Varenicline Potentiates Alcohol-Induced Negative Subjective Responses and Offsets Impaired Eye Movements
Article first published online: 16 FEB 2012
Copyright © 2012 by the Research Society on Alcoholism
Alcoholism: Clinical and Experimental Research
Volume 36, Issue 5, pages 906–914, May 2012
How to Cite
Childs, E., Roche, D. J. O., King, A. C. and de Wit, H. (2012), Varenicline Potentiates Alcohol-Induced Negative Subjective Responses and Offsets Impaired Eye Movements. Alcoholism: Clinical and Experimental Research, 36: 906–914. doi: 10.1111/j.1530-0277.2011.01675.x
- Issue published online: 30 APR 2012
- Article first published online: 16 FEB 2012
- Received for publication July 11, 2011; accepted September 22, 2011.
- Subjective Effects;
Background: Varenicline (VAR) is a partial nicotinic receptor agonist that is an effective smoking cessation medication. Preliminary evidence indicates that it may also reduce alcohol consumption, but the underlying mechanism is not clear. For example, VAR may reduce alcohol consumption by attenuating its subjectively rewarding properties or by enhancing its aversive effects. In this study, we examined the effects of an acute dose of VAR upon subjective, physiological, and objective responses to low and moderate doses of alcohol in healthy social drinkers.
Methods: Healthy men and women (N = 15) participated in 6 randomized sessions; 3 sessions each with 2 mg VAR and placebo (PL) followed 3 hours later by a beverage containing PL, low-dose alcohol (0.4 g/kg), or high-dose alcohol (0.8 g/kg). Subjective mood and drug effects (i.e., stimulation, drug liking), physiological measures (heart rate, blood pressure), and eye tracking tasks were administered at various intervals before and after drug and alcohol administration.
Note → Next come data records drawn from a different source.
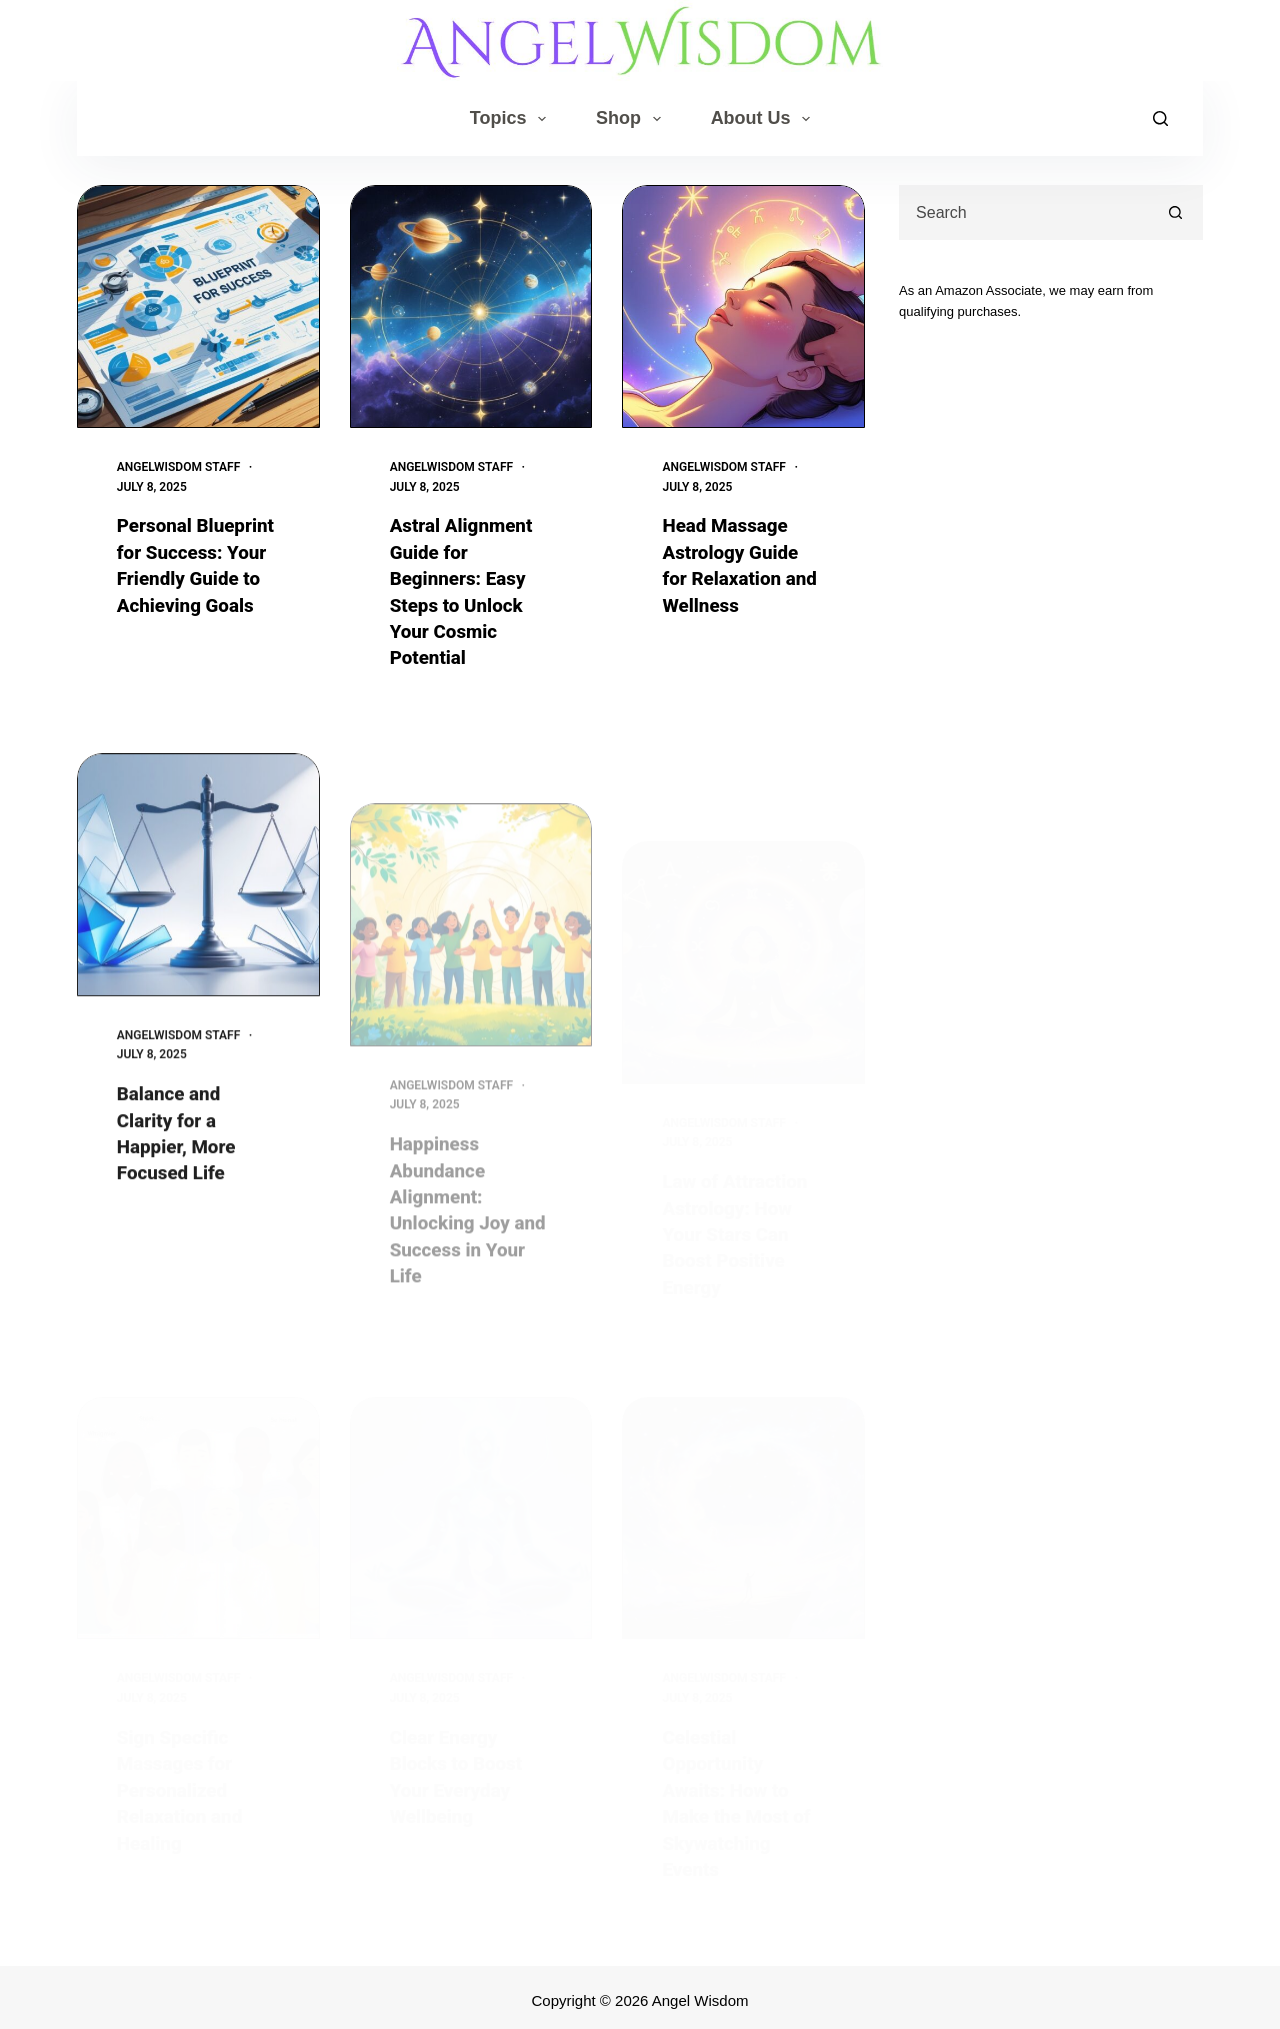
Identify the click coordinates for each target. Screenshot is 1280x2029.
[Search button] (1175, 212)
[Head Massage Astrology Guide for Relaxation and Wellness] (743, 306)
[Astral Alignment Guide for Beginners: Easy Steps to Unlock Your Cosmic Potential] (471, 306)
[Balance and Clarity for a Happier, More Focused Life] (198, 922)
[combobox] (1025, 212)
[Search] (1160, 118)
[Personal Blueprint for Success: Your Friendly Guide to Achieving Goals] (198, 306)
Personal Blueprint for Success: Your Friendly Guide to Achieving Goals (193, 577)
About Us (765, 119)
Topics (512, 119)
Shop (632, 119)
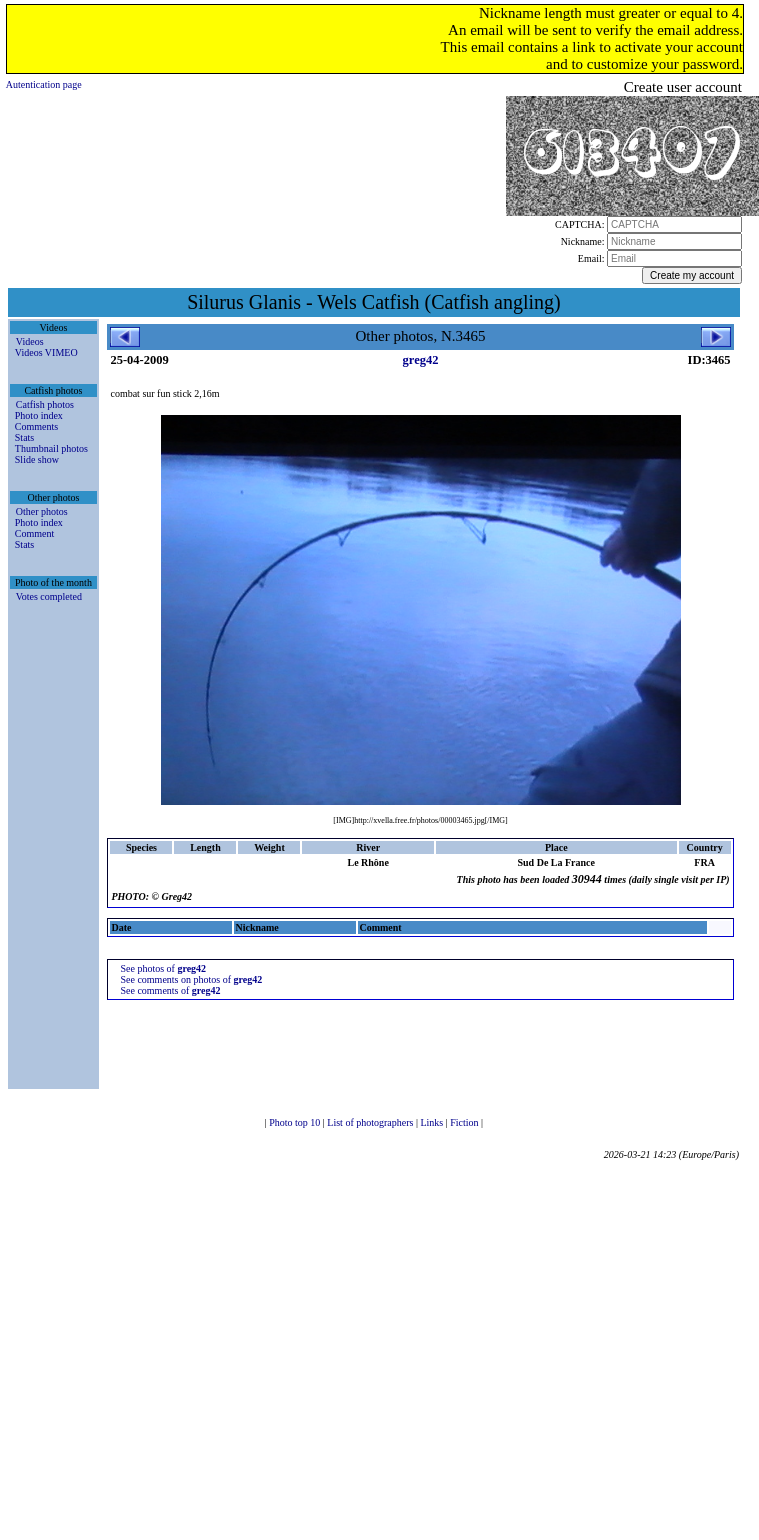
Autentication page (44, 84)
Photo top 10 (296, 1122)
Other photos (42, 511)
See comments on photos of (191, 979)
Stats (24, 437)
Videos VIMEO (46, 352)
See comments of (170, 990)
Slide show (37, 459)
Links (432, 1122)
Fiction (465, 1122)
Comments (36, 426)
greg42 (421, 360)
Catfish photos (45, 404)
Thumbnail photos (51, 448)
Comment (34, 533)
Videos (30, 341)
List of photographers (371, 1122)
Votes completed (49, 596)
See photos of (163, 968)
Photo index (39, 415)
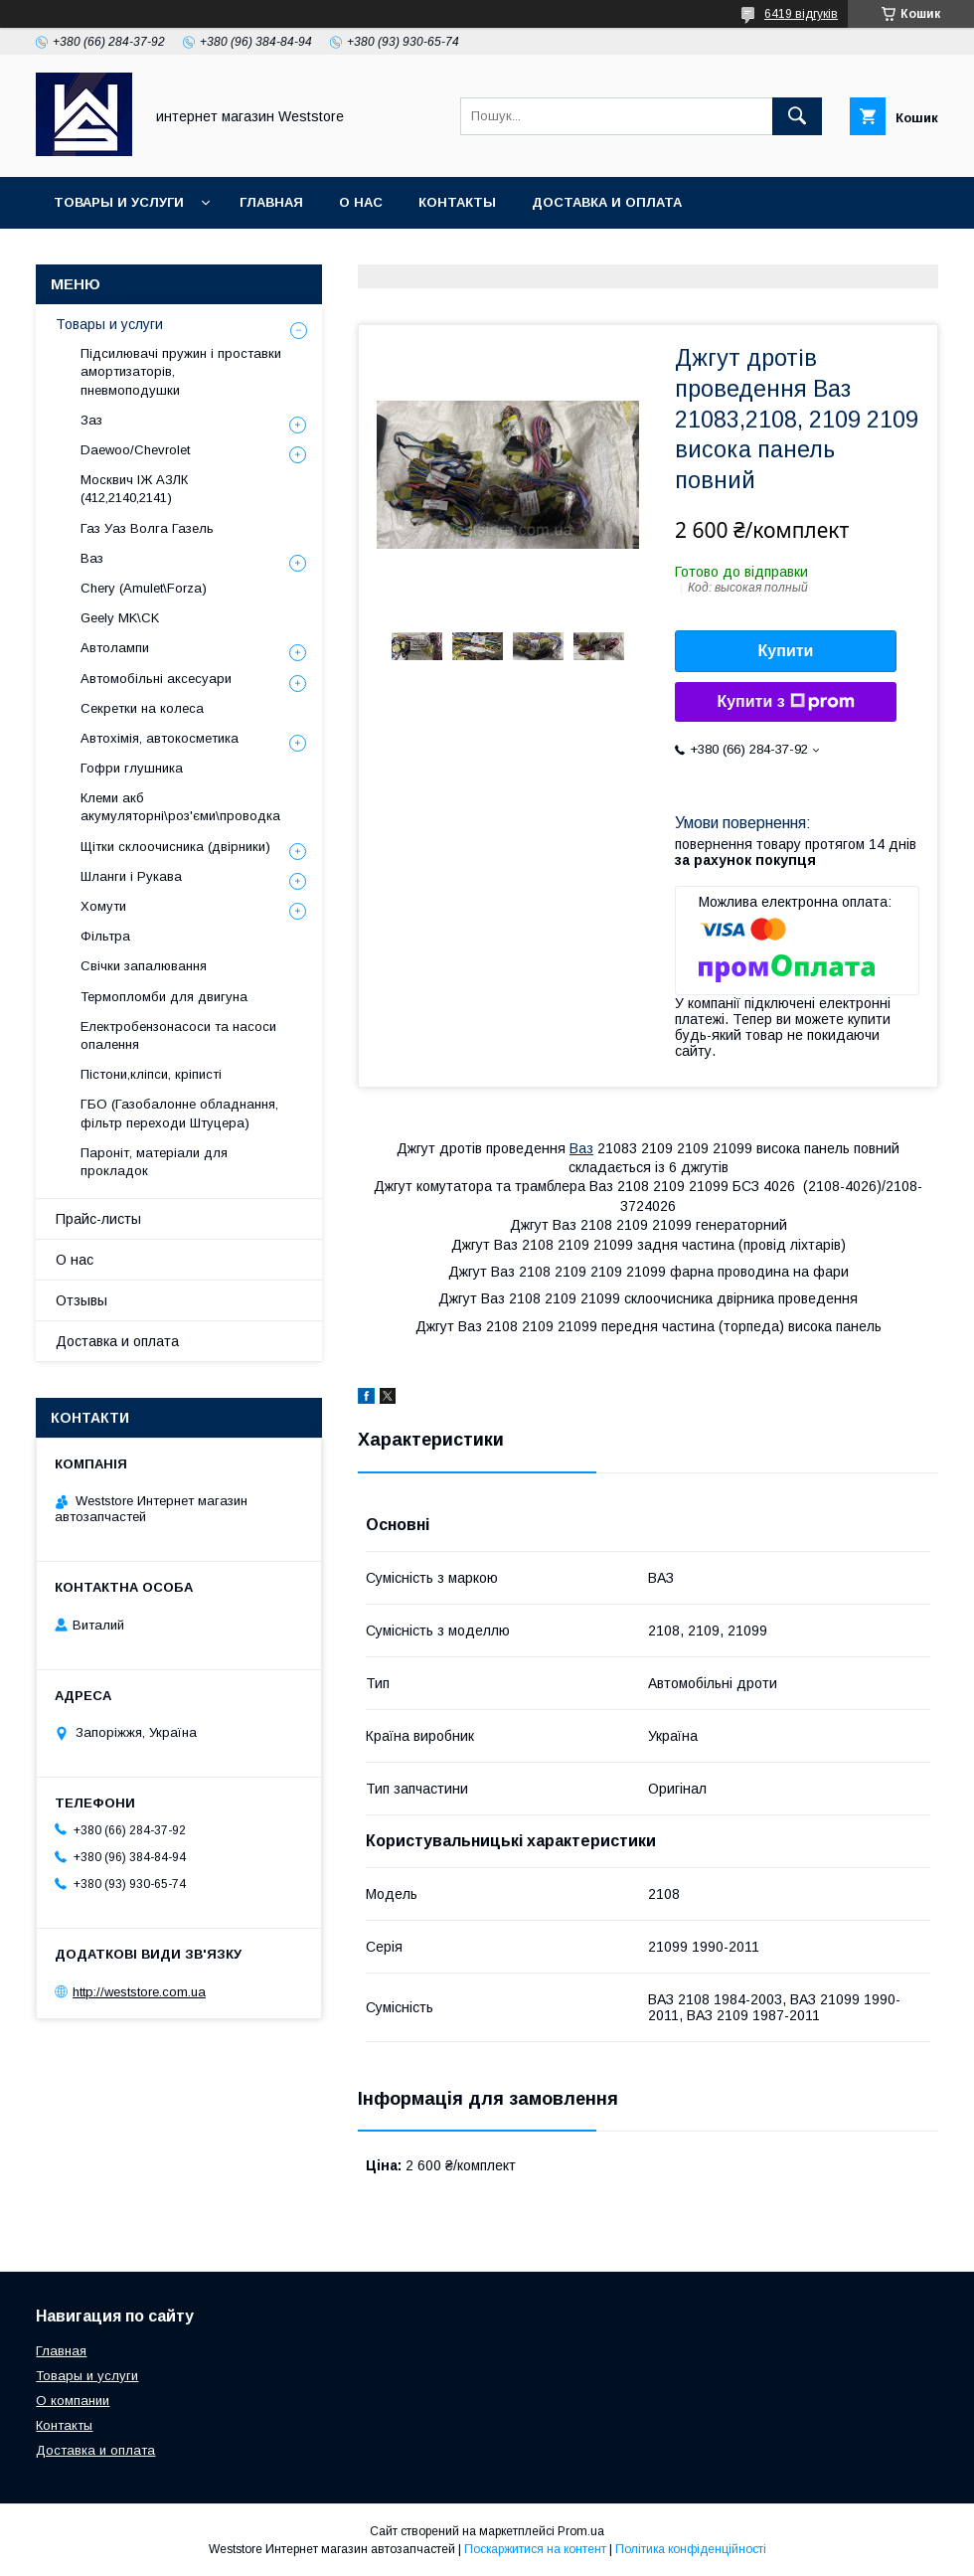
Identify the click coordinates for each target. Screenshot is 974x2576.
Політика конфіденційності (690, 2549)
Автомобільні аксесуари (156, 678)
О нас (361, 202)
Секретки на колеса (142, 708)
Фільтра (105, 936)
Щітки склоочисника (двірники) (175, 846)
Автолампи (115, 647)
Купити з (785, 702)
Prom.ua (581, 2531)
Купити (786, 650)
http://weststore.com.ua (139, 1991)
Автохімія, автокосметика (160, 738)
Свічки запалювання (144, 965)
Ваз (581, 1148)
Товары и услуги (119, 202)
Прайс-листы (98, 1219)
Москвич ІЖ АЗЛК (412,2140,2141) (134, 488)
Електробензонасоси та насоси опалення (178, 1035)
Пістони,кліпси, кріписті (151, 1074)
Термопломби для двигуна (164, 996)
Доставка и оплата (607, 202)
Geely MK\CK (120, 617)
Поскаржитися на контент (535, 2549)
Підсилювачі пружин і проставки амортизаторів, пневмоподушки (181, 371)
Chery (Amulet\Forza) (144, 588)
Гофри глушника (132, 768)
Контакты (457, 202)
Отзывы (81, 1300)
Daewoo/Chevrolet (135, 449)
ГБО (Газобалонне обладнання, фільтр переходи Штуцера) (179, 1113)
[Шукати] (797, 116)
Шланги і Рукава (131, 876)
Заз (91, 420)
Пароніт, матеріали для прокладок (154, 1161)
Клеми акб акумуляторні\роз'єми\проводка (180, 806)
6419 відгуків (801, 14)
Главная (271, 202)
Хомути (103, 906)
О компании (72, 2400)
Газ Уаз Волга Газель (147, 528)
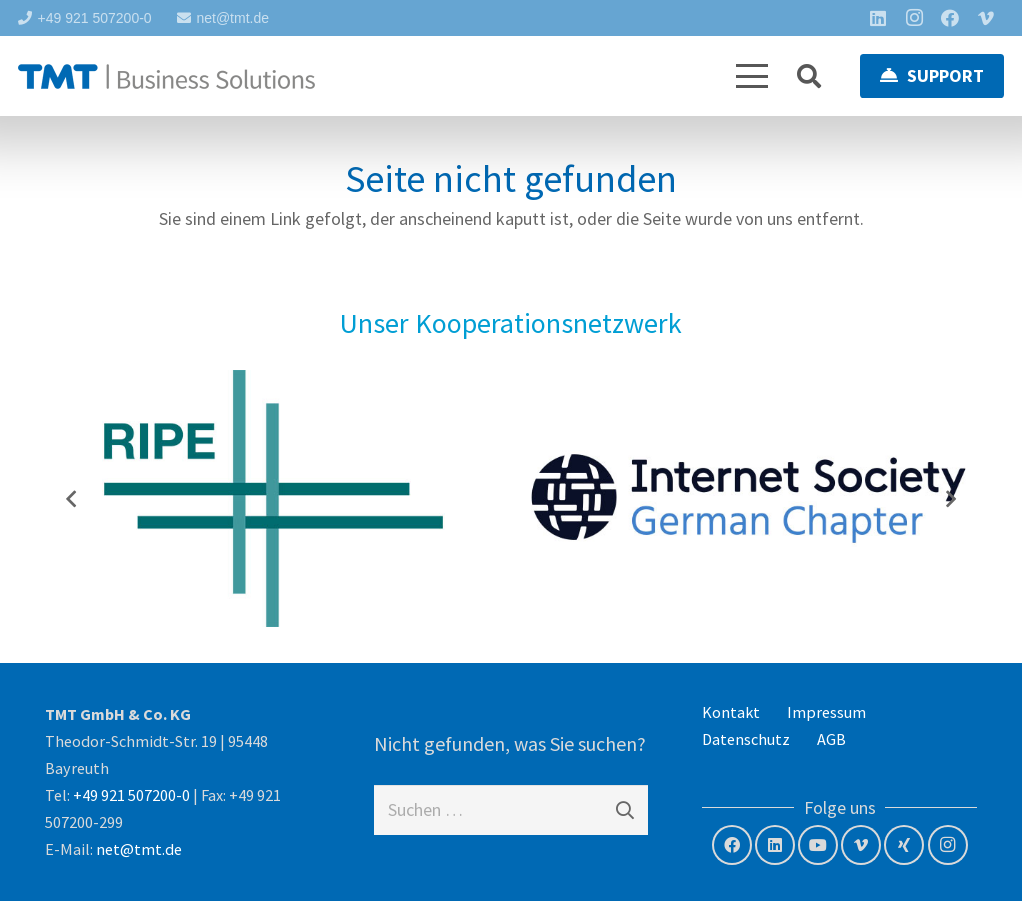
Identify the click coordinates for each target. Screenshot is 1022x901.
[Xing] (904, 845)
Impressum (826, 712)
Results: VAR acutely increased blood pressure, heart rate, ratings of dysphoria and nausea, and also improved eye tracking performance. After alcohol drinking (vs. PL), VAR increased dysphoria and tended to reduce alcohol liking ratings. It also attenuated alcohol-induced eye-tracking impairments. These effects were independent of the drug’s effects on nausea before drinking.
Conclusions: Our data support the theory that VAR may reduce drinking by potentiating aversive effects of alcohol. VAR also offsets alcohol-induced eye movement impairment. The evidence suggests that VAR may decrease alcohol consumption by producing effects, which oppose the rewarding efficacy of alcohol.